Task details:
Which lines below contain the word "icon", counting only matches with the same case? Report each of those lines in full.

Input data:

----------------------------------------

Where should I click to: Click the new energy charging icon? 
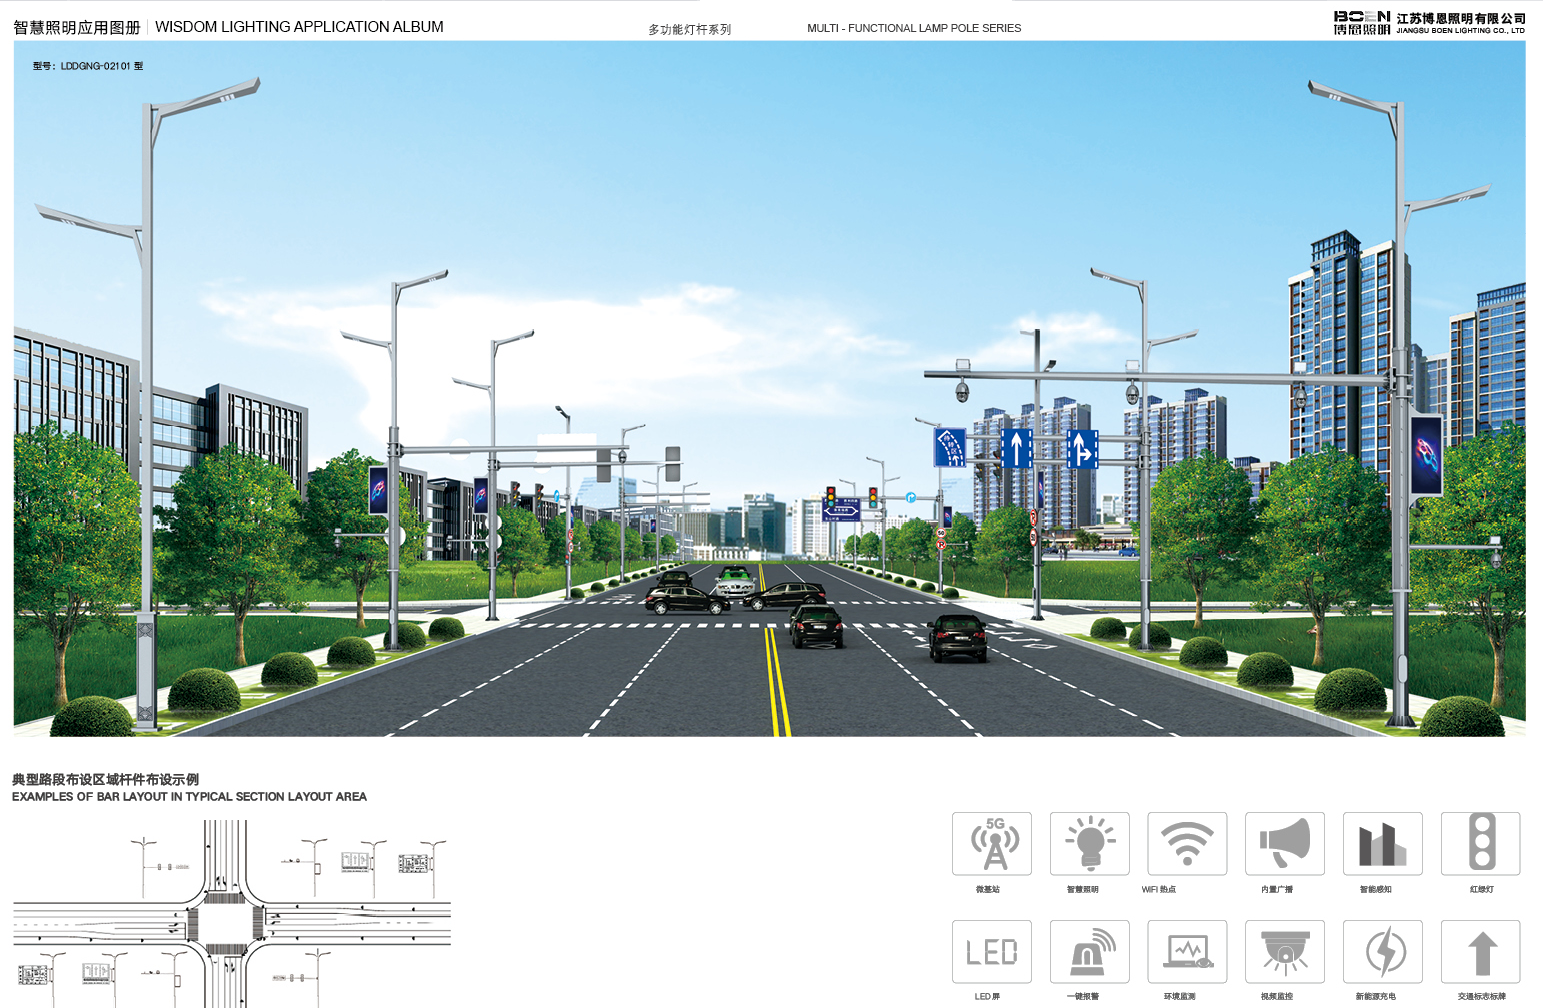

----------------------------------------

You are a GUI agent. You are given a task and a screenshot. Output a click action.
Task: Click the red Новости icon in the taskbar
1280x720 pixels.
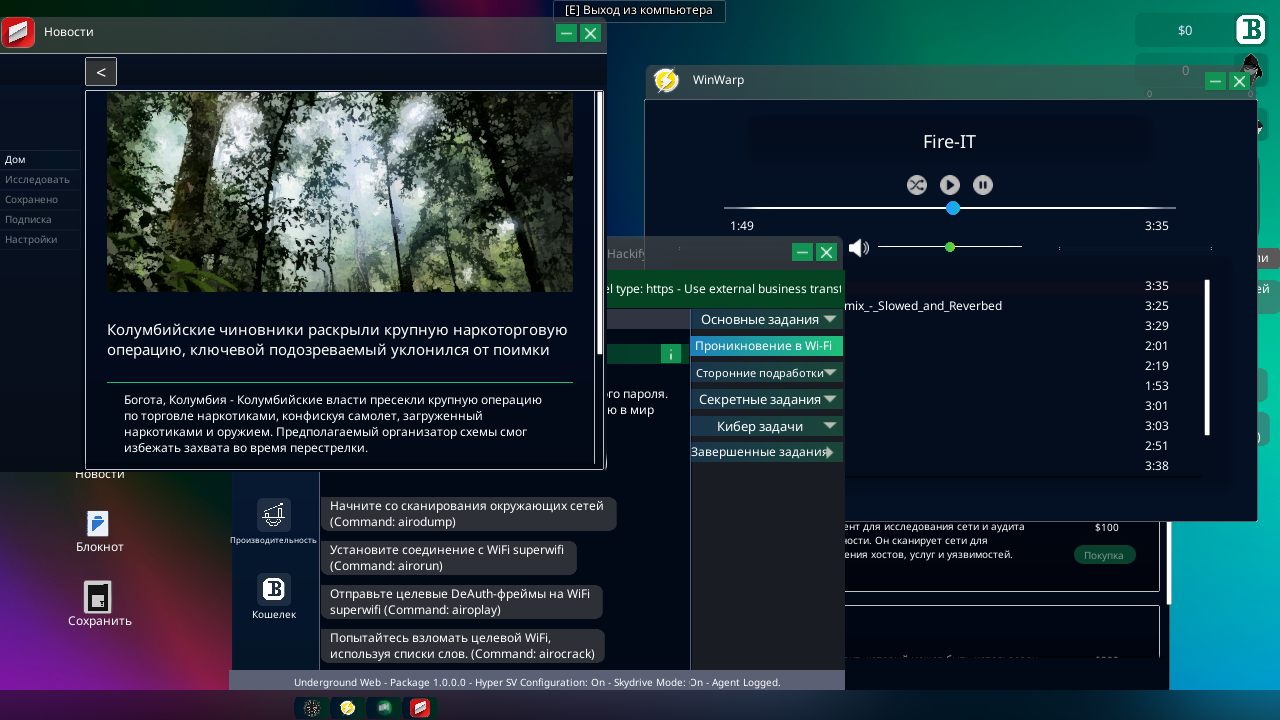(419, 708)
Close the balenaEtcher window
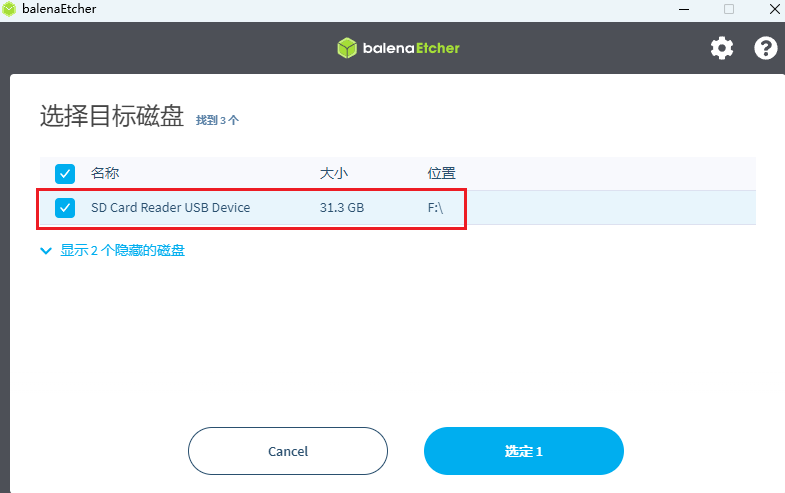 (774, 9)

----------------------------------------

Written reply:
Where should I click to: Click the new energy charging icon? 
Task: Click the red Новости icon in the taskbar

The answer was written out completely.